It has been a packed few weeks. A 1 love TO shuffle party, an opening for a show in the Contact Photography Festival, Hot Docs (where I saw Power of Love Film, Mama Africa, and Mighty Jerome), the private screening for Made in Canada, a chance to check out Rap City, and Bryan Espiritu‘s first solo art show “Because the Kids Don’t Play” and I’m sure there are a few things missing on this list.

Scratch from the legendary Roots Crew performs on Rap City.
On Friday night I looked around at 99 Sudbury, and saw a packed, young energetic crowd all in attendance to support Bryan Espiritu who himself just turned 30 and BTKDP. It’s a reoccurring theme in this city, young people of all backgrounds not only coming out in support of but participating in, contributing to, the culture of the city. Its what makes Toronto alive, it’s what makes the city as Black Thought said when he performed here in Sept. “so hip hop”.

Paintings from BTKDP by Bryan Espiritu, May 13th 2011,
People ask me why I came to Toronto and why I stay. I came because the Canadian Film Centre’s MediaLab gave me the opportunity. But it was a musician friend (way back in 2007) who first asked me “when was I coming to Toronto?”. My response was “Isn’t it cold there?” After a long series of fated events, I ended up driving across the border for what was supposed to be a few months. I choose Toronto over SF or staying in NYC because there was music here, there was art here, there was air here. The reason I stay here is because everywhere I look I see young people doing well.
Nowhere is perfect or free from problems that plague artistic communities (lack of funds, cliques, quality control, etc..) Yet, Twenty and thirty somethings in this city don’t spend their time fighting wars, or working mind-numbing jobs just to pay off massive student loan debt and have health insurance. These facts combined with a healthy dose of government funding for community organizations like The Remix Project create a vibrant music and art scene. A scene that has barely scratched the surface of it’s potential.

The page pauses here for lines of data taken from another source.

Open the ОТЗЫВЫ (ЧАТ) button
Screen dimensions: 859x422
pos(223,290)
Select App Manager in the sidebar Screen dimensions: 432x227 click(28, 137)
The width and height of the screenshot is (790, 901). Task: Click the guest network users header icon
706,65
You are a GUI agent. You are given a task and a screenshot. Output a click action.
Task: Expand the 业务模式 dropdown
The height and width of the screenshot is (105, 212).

(Note to Canada’s now majority conservative government, recognize the value you have in this. Think carefully before you cut funding, raise tuition, or give to many tax breaks. I grew up in northeastern Ohio and have seen how tax breaks have destroyed another city on a lake. I lived in NYC and have seen how student loan debt de-moralizes talented creative would-be entrepreneurs.)

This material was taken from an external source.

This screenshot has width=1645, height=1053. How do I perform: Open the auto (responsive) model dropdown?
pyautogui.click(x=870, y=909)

BTKDP shows the ability of young artists to bring 600 plus people from across the city, across ethnicities, in the name of art. Hip hop came out of the collision of cultures in the South Bronx. Yes, Toronto you are ‘so hip hop’, a new breed of hip hop that embraces inclusive diversity, that adds painting and photography to graffiti as the visual component, that expands musically to include house beats, reggae vibes,and more, that uses social media to spread the word, and that promotes the 1 love ethos. And to all the young creative persons in Toronto, don’t stop now you’re just getting started.